I was almost out of the foyer when the front door opened behind me. Ready for a fight in case it was Eli, I closed my fist and turned to look at the incomer.
“It’s just me,” Molly said, holding one hand and a basket of muffins in the air. “Sky said I didn’t have to knock anymore.”
I unclenched my hands and relaxed. “You don’t. I’m sorry. I was just worried it was Eli.”
She crossed herself like a catholic at mass and shivered. “Good gracious, I worry about that too. I don’t get how a sweet woman like Sky went and got hitched to a crazy-eyed nut like him.”
“Yeah, I don’t get that either, Molly. But maybe it had something to do with her being young and knocked up.”
“That will certainly do it.” She chuckled and linked her bony arm with mine as we walked to the kitchen. “The one thing that has allowed me to put the worry for Sky to the back of my mind and sleep has been—”
“Using Al as a pillow?”
She laughed and slapped my arm. “Well, yes. But also, the increase in police cars patrolling the area. Most people worry it means crime has gone up, but since I have a good alarm system—and a strong man in my bed...” She waggled her brows and continued, “I’m just glad that if Eli comes around to harass our girl, we won’t even have to bother calling the cops. They’re always around, anyway.”
We were almost in the kitchen when I stopped walking. “When has the patrolling started?”
She looked at me and shrugged. “I don’t know. I first saw police cars roaming the area around Halloween, but the frequency has gone up the past week. Maybe Sky knows more accurately.”
“She knows about it?” I asked. My forehead ached with how tightly scrunched my brows were.
Molly nodded. “Yeah. The first time I noticed them was Sunday as I was coming over for lunch. Sky opened the door for me and saw the police car drive by. She asked me if I knew about a crime spree in the area, but I said I didn’t.”
The anger that had been under the surface since the altercation with Eli boiled over.
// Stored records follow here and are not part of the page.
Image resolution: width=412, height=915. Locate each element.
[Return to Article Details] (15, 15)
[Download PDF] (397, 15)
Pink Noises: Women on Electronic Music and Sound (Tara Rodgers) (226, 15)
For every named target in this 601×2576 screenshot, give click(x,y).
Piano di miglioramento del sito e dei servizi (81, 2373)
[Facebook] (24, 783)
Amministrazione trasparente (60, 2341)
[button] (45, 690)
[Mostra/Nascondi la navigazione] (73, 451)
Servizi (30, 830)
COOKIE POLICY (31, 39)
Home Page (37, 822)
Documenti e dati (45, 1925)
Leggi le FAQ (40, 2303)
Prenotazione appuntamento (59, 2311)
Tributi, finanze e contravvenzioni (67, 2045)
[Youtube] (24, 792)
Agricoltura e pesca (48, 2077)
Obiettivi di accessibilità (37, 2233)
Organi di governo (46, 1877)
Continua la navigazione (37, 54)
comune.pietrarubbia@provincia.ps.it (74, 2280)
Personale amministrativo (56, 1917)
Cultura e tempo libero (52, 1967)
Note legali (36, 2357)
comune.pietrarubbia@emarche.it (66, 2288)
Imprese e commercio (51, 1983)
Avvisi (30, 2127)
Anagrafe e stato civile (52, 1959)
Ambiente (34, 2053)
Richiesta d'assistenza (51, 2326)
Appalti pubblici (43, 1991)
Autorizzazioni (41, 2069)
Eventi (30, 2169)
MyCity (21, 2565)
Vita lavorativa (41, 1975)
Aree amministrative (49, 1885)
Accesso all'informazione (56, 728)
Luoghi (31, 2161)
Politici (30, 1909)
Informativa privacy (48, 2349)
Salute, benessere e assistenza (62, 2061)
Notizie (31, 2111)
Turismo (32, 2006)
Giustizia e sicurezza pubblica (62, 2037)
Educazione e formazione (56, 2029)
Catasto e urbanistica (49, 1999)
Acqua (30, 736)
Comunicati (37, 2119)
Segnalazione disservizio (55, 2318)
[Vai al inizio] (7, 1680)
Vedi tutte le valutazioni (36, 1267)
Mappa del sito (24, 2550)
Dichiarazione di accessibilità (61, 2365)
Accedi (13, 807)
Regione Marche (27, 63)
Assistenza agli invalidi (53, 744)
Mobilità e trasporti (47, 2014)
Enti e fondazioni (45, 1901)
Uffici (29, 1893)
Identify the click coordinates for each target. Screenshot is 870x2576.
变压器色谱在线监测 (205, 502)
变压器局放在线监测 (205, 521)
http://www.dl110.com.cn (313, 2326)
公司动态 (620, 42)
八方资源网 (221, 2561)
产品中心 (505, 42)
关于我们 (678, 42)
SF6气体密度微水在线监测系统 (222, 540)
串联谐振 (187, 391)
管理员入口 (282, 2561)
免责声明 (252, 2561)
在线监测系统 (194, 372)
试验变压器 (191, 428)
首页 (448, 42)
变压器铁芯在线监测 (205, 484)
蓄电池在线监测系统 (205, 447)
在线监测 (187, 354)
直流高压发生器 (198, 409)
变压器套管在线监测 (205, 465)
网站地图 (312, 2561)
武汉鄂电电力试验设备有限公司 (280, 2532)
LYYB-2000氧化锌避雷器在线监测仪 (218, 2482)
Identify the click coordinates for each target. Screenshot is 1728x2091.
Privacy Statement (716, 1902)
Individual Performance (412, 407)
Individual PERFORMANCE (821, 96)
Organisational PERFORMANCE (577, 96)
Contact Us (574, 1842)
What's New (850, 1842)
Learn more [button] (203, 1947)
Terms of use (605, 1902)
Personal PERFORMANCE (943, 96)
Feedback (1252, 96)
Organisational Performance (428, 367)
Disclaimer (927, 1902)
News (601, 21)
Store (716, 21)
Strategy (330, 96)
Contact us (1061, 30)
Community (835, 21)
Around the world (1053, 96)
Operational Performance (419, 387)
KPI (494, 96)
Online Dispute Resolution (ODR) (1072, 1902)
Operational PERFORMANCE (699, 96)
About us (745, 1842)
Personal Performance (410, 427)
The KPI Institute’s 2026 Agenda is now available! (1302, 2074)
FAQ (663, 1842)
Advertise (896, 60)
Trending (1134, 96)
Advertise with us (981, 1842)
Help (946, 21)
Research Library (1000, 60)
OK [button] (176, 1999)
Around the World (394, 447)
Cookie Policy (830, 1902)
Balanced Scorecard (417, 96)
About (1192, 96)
And as much as it pained me to admit it, this time, I was angry at Sky.
I walked toward the kitchen fuming, towing Molly along through our connected arms.
“Hey, jerk,” Al called from his seat at the head of the table. “Are you trying to steal my woman?”
Giggling and flipping her hair, Molly let go of me and walked toward Al. “He was just being kind. Max and I are friends, and not each other’s type.”
“Max has been out of the game so long, he doesn’t have a type anymore.”
Ignoring Al who was being dumb and the kids who were always silly, I walked around the island and to the stove where Sky was flipping pancakes. “Hi.”
She looked sideways at me. Despite the ever present tension in her eyes, her smile was almost normal. “Hi, Max.”
Behind us, Al asked Molly what she and I had been talking about when we arrived. As she told him about the police patrol, I looked deeply into Sky’s golden eyes and asked, “Did you know?”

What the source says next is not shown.